Protein-coding gene in the species Homo sapiens

Alpha-1,3-mannosyl-glycoprotein 4-beta-N-acetylglucosaminyltransferase A is a type II membrane protein and an enzyme – particularly a glycosyltransferase – that, in addition to the related isoenzyme B (MGAT4B), takes part in the transfer of N-acetylglucosamine (GlcNAc) to the core mannose residues of N-linked glycans in Golgi apparatus. Therefore, it is essential for the formation of tri- and tetra-antennary sugar chains. Furthermore, it is involved in glucose transport by mediating SLC2A2/GLUT2 glycosylation with controlling cell-surface expression of SLC2A2 in pancreatic beta cells and, as it is suggested, in regulating the availability of serum glycoproteins, oncogenesis, and differentiation.

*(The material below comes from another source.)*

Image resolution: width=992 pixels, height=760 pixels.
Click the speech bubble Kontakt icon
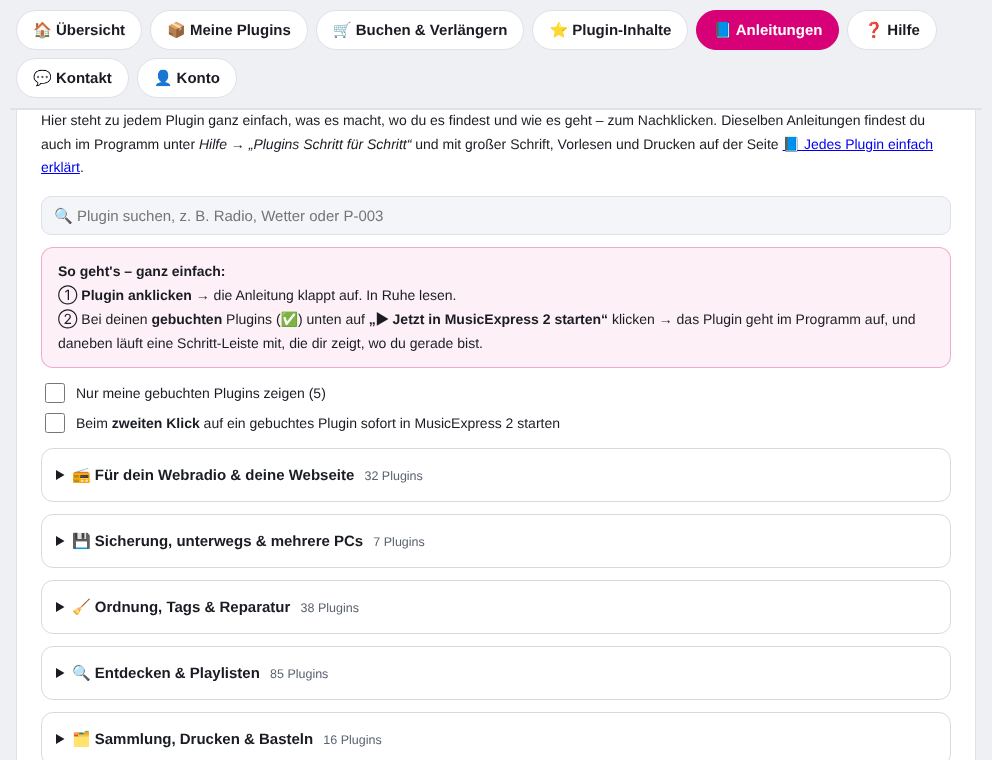click(42, 78)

== Cloning and expression ==

In humans the enzyme is encoded by the MGAT4A gene. The related cDNA was first isolated by Yoshida and others. Equipped with three potential N-glycosylation sites and a length of 535 amino acids the structure of the MGAT4A gene product is similar to other known Golgi glycosyltransferases. The amino acid sequence of humans and of bovines are identical to 95%. Up to now MGAT4A was found in all human tissues and cell lines tested, whether they are normal tissues or cancer cell lines. The expression levels of MGAT4A relative to one another are similar among all tissues, but the expression levels of the correlating mRNA are quite different: Of the normal tissues, spleen, thymus, peripheral blood leukocyte, lymph node, prostate, pancreas, and small intestine showed the highest mRNA level; of the cancer cell lines the promyelocytic leukemia cell line HL-60 and the lymphoblastic leukemia cell line MOLT-4 exhibited the highest expression.

== Animal studies ==

It has been proposed that the MGAT4A isoenzyme acts as a toggle for developing of type 2 diabetes. Mice that lack MGAT4A are hyperglycemic and hypoinsulinemic and have impaired glucose tolerance. Moreover, MGAT4A normally protects mice from developing diabetes but is suppressed by high-fat diet. If this mechanism also operates in human islets, MGAT4A may represent a link between type 2 diabetes and high-fat diet.